Sofocle, Edipo a Colono, 584
... μόνος οὐ γίγνεται
θεοῖσι γῆρας οὐδὲ κατθανεῖν
ποτε,
τὰ δ΄ἄλλα συγχεῖ πάνθ΄ὁ παγκρατὴς χρόνος.
Σοφοκλέους Οἰδίπους ἐπὶ Κολώνῳ, 607-609
... solo non accade
agli dei d’invecchiare e poi morire,
tutto il resto stravolge l’onnipossente tempo.

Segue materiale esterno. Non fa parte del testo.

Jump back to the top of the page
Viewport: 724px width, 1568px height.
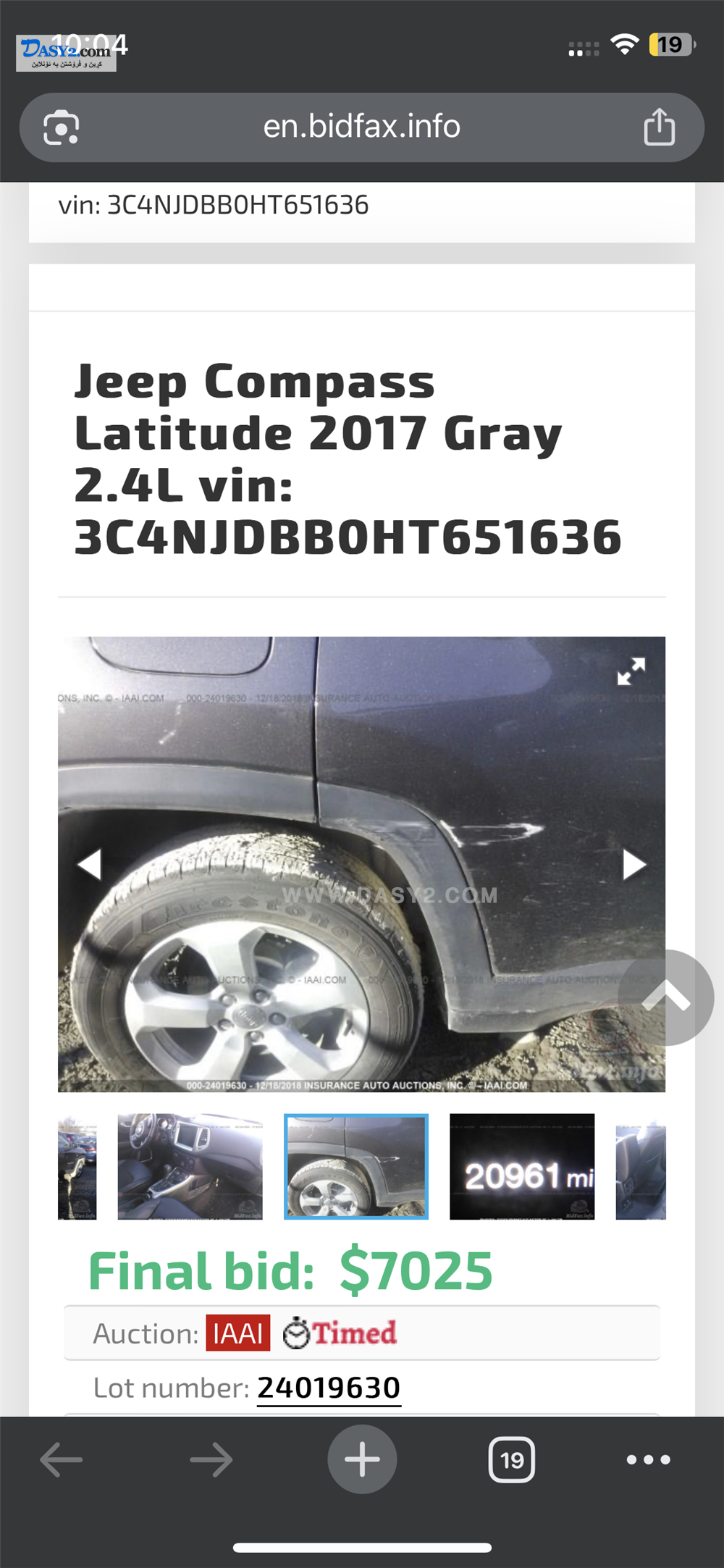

Sofocle, Edipo a Colono, 607-609
ὅστις δίκαι΄ ἀκοῦσαν ἐισελθὼν πόλιν
κἄνευ νόμου κραίνουσαν οὐδέν, ...
Σοφοκλέους Οἰδίπους ἐπὶ Κολώνῳ, 912-913
sei entrato in una città che rispetta il diritto
e senza legge niente intraprende, ...
Sofocle, Edipo a Colono, 912-913
Παύετε θρῆνον, παίδες, ἐν οἷς γὰρ
χάρις ἡ χθονία ξύν’ἀποκείται,
πενθεῖν οὐ χρή, νέμεσις γὰρ,
Σοφοκλέους Οἰδίπους ἐπὶ Κολώνῳ, 1751-1753
Cessate il compianto, ragazze: a quelli, infatti,
cui le divinità di sotterra arridono,
lamentarsi non è lecito: ma suscita punizione.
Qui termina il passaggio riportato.